Records excerpted from a collection
/---
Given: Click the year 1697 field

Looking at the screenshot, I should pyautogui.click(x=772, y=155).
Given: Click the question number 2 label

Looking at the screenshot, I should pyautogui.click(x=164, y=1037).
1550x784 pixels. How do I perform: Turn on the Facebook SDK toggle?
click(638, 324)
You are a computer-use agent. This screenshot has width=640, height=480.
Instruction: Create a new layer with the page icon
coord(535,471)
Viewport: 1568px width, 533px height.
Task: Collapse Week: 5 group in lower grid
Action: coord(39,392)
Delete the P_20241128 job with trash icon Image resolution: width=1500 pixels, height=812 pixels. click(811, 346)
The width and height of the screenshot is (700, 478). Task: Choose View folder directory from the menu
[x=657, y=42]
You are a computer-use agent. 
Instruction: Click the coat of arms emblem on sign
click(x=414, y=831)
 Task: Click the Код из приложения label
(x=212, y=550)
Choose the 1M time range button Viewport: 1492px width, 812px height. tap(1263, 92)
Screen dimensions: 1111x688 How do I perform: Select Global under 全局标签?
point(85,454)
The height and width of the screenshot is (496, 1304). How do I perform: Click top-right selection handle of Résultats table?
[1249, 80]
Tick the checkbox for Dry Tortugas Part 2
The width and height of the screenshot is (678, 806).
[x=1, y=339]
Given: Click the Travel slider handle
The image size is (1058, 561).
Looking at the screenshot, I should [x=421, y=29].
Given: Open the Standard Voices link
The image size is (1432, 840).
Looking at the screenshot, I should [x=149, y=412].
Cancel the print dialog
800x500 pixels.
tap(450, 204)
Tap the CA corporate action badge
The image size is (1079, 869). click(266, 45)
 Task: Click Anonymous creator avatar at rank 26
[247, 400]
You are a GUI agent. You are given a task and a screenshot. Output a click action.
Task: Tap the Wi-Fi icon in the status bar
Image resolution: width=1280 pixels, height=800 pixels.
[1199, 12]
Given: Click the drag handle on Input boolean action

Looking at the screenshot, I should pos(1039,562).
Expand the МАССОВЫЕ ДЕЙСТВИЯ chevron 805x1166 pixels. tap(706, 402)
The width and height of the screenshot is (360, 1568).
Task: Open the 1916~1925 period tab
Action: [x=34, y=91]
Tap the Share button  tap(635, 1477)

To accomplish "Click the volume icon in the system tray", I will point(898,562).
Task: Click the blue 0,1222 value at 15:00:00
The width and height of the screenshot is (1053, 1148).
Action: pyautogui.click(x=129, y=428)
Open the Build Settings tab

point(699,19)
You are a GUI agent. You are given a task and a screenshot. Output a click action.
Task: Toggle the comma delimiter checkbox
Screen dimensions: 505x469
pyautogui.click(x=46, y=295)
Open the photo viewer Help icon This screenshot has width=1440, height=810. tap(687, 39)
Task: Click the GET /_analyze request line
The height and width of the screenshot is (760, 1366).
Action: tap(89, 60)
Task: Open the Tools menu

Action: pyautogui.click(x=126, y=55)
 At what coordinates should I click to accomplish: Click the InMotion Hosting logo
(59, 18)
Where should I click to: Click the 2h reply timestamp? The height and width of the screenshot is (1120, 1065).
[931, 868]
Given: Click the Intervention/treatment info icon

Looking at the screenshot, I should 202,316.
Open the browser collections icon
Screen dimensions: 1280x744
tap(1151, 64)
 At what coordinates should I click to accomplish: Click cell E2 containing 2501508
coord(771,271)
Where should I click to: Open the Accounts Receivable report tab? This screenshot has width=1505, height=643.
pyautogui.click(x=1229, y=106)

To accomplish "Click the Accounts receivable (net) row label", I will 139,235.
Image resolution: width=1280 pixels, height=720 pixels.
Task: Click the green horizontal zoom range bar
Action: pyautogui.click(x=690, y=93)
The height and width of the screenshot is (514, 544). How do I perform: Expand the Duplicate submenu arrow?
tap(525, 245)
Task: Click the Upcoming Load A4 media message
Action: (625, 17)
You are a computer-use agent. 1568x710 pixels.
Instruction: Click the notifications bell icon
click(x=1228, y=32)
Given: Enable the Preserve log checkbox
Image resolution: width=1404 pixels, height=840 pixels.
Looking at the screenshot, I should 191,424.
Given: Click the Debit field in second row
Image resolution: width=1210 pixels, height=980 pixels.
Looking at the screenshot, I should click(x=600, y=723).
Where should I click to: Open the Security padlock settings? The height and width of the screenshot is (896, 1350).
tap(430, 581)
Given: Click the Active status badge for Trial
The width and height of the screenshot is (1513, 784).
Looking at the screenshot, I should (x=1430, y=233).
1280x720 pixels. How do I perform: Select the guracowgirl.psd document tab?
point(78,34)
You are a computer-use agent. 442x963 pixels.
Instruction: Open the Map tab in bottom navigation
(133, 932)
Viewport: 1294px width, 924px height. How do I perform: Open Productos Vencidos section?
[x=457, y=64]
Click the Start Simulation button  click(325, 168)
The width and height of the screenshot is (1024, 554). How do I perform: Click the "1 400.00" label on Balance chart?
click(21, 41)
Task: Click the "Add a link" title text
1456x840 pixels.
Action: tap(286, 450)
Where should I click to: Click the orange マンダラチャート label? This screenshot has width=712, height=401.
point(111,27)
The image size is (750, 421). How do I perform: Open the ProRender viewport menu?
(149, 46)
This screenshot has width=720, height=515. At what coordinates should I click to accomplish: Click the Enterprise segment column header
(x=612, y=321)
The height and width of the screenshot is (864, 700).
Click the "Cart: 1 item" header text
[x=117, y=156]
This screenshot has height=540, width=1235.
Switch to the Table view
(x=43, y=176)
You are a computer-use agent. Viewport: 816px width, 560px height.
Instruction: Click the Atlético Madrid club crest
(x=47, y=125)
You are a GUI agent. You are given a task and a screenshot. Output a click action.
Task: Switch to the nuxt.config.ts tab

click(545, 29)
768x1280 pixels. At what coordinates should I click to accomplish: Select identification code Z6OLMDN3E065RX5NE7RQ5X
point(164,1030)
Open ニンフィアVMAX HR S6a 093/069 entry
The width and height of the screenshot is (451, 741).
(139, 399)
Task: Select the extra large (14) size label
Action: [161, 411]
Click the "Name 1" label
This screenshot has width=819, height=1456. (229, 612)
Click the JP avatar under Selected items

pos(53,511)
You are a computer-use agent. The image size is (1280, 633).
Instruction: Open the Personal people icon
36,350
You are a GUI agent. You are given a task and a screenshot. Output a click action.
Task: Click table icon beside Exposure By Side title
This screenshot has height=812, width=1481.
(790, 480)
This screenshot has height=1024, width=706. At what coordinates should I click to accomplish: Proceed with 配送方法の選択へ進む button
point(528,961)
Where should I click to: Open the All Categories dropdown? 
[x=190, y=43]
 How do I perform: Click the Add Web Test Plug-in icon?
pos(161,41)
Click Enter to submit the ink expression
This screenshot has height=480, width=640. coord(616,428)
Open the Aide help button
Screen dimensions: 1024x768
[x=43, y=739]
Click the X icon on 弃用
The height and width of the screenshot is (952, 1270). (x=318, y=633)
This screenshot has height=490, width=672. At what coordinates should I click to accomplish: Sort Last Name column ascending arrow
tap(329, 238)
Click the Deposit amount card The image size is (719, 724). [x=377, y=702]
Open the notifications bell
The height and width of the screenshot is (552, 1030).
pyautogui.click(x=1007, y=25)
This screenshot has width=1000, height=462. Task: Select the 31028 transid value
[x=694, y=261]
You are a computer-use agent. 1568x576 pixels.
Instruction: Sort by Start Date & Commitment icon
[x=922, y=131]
\---
▶ **Problem**: Reproduce exactly the entries above, limited to the lines from the one with "Instruction: Click the notifications" through the one with "Click the Start", both included.

▶ **Answer area**:
Instruction: Click the notifications bell icon
click(x=1228, y=32)
Given: Enable the Preserve log checkbox
Image resolution: width=1404 pixels, height=840 pixels.
Looking at the screenshot, I should 191,424.
Given: Click the Debit field in second row
Image resolution: width=1210 pixels, height=980 pixels.
Looking at the screenshot, I should click(x=600, y=723).
Where should I click to: Open the Security padlock settings? The height and width of the screenshot is (896, 1350).
tap(430, 581)
Given: Click the Active status badge for Trial
The width and height of the screenshot is (1513, 784).
Looking at the screenshot, I should (x=1430, y=233).
1280x720 pixels. How do I perform: Select the guracowgirl.psd document tab?
point(78,34)
You are a computer-use agent. 442x963 pixels.
Instruction: Open the Map tab in bottom navigation
(133, 932)
Viewport: 1294px width, 924px height. How do I perform: Open Productos Vencidos section?
[x=457, y=64]
Click the Start Simulation button  click(325, 168)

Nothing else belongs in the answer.